▸ WORK REQUIRED:
Using the entries below, show all lines with the string "computer".

Pixel coordinate grounding data
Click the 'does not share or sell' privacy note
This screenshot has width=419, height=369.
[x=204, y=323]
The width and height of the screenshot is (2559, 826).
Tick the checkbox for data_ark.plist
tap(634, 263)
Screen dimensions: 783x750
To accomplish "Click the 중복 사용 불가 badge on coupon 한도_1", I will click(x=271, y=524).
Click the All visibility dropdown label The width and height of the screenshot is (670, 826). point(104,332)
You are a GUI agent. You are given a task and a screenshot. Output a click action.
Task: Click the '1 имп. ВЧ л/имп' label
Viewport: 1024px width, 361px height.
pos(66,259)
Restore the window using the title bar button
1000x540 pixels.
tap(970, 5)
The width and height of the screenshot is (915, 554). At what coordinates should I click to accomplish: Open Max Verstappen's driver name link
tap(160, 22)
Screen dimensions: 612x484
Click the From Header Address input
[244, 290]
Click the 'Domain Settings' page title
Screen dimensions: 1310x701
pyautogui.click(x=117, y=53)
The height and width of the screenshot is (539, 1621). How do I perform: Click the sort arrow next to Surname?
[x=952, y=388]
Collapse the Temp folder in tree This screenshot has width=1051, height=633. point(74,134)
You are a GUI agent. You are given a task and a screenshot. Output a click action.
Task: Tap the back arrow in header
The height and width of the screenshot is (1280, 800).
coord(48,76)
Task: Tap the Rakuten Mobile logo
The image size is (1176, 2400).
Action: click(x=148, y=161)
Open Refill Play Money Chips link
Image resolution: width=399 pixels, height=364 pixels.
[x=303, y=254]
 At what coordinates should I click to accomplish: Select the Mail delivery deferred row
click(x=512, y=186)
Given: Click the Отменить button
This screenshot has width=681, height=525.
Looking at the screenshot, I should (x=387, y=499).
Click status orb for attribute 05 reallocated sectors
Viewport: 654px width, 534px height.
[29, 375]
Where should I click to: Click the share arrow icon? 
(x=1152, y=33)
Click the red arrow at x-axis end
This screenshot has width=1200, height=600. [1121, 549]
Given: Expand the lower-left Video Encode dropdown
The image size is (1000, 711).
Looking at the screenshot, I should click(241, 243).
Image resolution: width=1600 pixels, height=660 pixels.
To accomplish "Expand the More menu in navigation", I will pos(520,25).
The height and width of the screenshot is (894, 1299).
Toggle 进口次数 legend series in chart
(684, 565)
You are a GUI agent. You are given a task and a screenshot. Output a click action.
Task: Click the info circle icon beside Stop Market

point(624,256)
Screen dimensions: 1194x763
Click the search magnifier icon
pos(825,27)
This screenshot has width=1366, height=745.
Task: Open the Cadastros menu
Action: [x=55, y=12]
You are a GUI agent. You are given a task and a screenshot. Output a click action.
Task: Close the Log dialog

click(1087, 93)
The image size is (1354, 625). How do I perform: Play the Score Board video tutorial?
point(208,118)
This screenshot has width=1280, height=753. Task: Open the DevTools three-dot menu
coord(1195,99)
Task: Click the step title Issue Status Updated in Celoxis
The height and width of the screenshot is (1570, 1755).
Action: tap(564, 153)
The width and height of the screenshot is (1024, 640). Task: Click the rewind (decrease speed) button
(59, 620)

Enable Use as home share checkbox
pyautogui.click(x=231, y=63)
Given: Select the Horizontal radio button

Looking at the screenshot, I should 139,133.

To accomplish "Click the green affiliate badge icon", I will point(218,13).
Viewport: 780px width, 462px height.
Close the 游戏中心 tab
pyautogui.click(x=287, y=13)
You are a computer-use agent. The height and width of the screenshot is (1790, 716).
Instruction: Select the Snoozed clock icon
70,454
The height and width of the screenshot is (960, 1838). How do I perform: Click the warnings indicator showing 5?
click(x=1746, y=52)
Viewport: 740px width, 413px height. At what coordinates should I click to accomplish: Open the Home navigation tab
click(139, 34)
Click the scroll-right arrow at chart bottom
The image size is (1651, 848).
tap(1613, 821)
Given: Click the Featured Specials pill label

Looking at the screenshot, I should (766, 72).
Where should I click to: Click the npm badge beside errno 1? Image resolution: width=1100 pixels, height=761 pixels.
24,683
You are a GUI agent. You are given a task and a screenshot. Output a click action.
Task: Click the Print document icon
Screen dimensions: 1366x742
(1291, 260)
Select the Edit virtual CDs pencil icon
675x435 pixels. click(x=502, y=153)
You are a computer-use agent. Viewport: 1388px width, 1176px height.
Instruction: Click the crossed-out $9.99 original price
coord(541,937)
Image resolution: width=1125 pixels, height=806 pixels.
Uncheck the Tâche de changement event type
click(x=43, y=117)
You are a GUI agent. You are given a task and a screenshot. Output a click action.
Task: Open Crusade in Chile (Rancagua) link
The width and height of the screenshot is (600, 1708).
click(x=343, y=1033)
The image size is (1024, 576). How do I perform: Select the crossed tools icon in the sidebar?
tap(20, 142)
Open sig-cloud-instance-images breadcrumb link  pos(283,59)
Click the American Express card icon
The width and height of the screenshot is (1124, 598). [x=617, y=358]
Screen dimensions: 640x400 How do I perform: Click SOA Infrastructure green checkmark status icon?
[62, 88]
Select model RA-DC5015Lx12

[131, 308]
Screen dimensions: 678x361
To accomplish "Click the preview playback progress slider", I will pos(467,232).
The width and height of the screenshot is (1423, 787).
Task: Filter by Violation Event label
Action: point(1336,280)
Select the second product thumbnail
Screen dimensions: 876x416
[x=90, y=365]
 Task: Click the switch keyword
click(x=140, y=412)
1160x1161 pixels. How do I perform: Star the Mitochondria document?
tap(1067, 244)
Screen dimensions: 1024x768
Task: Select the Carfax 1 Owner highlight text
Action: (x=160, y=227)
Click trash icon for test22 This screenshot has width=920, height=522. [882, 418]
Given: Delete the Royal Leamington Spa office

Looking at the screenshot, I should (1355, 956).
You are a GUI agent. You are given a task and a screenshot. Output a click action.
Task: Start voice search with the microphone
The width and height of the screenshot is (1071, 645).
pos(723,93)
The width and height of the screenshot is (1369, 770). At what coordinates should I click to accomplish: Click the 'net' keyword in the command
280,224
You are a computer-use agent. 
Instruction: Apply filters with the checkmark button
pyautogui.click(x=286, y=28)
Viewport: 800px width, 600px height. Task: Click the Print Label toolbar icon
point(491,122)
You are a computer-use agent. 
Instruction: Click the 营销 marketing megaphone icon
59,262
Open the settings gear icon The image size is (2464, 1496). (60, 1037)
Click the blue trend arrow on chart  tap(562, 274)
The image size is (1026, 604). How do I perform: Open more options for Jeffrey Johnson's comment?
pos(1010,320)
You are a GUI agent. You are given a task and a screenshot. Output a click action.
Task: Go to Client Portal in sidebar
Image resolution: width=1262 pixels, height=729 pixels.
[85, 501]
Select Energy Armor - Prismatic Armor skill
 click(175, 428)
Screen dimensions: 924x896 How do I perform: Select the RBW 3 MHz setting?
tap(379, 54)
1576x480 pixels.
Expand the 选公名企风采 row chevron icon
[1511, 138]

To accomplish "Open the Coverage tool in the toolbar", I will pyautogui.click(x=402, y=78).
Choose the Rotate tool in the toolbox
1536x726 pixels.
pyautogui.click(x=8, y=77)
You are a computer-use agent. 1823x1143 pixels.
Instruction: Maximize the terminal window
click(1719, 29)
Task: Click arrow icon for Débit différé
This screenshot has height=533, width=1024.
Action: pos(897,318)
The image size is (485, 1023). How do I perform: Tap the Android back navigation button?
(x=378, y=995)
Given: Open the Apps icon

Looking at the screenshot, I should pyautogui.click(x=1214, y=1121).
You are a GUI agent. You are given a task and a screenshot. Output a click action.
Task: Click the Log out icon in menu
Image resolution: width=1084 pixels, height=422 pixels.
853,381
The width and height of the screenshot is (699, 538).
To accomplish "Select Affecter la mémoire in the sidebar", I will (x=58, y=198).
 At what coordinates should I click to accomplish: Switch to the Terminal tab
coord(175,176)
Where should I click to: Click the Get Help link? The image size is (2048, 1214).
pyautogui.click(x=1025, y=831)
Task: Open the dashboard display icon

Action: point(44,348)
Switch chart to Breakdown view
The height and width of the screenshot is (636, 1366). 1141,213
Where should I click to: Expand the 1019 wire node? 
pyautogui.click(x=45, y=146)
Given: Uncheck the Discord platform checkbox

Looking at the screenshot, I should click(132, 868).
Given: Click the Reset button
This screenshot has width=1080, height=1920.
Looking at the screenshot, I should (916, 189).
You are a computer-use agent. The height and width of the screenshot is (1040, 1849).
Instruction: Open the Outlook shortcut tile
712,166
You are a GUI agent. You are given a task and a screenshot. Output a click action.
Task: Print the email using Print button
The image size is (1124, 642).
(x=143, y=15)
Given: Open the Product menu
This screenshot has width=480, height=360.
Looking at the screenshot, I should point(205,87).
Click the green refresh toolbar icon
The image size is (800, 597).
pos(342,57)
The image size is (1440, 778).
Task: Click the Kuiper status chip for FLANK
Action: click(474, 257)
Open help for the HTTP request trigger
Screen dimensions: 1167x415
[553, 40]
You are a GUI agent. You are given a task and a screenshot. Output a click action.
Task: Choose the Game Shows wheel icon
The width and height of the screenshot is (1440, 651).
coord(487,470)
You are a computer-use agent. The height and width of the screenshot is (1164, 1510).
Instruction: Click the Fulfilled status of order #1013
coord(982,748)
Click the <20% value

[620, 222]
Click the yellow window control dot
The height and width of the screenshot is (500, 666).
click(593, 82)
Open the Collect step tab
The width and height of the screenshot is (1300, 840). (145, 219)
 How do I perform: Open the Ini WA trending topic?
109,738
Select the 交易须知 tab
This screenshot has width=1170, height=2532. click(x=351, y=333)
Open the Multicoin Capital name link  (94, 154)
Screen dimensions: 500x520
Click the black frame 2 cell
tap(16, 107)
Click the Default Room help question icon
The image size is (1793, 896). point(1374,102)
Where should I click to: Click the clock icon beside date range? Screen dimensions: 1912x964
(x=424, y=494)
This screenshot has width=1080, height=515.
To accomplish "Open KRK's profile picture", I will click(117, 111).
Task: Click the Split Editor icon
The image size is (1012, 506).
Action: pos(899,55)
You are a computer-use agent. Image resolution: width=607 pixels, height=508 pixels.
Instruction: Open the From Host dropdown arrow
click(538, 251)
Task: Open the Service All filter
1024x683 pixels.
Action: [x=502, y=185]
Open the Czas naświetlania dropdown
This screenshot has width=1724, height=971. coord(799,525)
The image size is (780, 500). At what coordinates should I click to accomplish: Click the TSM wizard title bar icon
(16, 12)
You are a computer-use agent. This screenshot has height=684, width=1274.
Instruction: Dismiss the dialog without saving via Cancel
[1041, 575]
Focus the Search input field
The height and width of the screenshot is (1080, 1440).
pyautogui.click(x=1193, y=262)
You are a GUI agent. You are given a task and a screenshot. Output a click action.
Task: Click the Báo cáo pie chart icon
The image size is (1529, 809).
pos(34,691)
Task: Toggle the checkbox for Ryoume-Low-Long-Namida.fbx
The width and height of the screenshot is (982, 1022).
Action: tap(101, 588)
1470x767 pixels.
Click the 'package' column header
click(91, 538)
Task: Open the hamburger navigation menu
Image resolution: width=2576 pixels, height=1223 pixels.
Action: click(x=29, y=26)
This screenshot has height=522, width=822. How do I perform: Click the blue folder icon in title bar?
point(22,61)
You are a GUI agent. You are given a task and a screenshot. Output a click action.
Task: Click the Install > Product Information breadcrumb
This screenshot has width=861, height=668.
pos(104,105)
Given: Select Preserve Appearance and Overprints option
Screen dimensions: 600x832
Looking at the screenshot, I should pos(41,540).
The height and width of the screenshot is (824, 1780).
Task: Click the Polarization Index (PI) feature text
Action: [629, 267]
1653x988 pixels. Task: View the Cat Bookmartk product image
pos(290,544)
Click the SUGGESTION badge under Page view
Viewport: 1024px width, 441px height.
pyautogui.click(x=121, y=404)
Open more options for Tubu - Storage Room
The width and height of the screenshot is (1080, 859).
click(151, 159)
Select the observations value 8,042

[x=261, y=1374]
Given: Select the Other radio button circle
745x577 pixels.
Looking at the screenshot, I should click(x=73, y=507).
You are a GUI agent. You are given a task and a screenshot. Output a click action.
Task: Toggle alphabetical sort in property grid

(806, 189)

▸ RESPONSE AREA:
You are a computer-use agent. The height and width of the screenshot is (1790, 716).
You are a computer-use agent. Viewport: 1388px width, 1176px height.
You are a computer-use agent. 
You are a computer-use agent. 
You are a computer-use agent. 1823x1143 pixels.
You are a computer-use agent. The height and width of the screenshot is (1040, 1849).
You are a computer-use agent. The height and width of the screenshot is (1164, 1510).
You are a computer-use agent. Image resolution: width=607 pixels, height=508 pixels.
You are a computer-use agent. This screenshot has height=684, width=1274.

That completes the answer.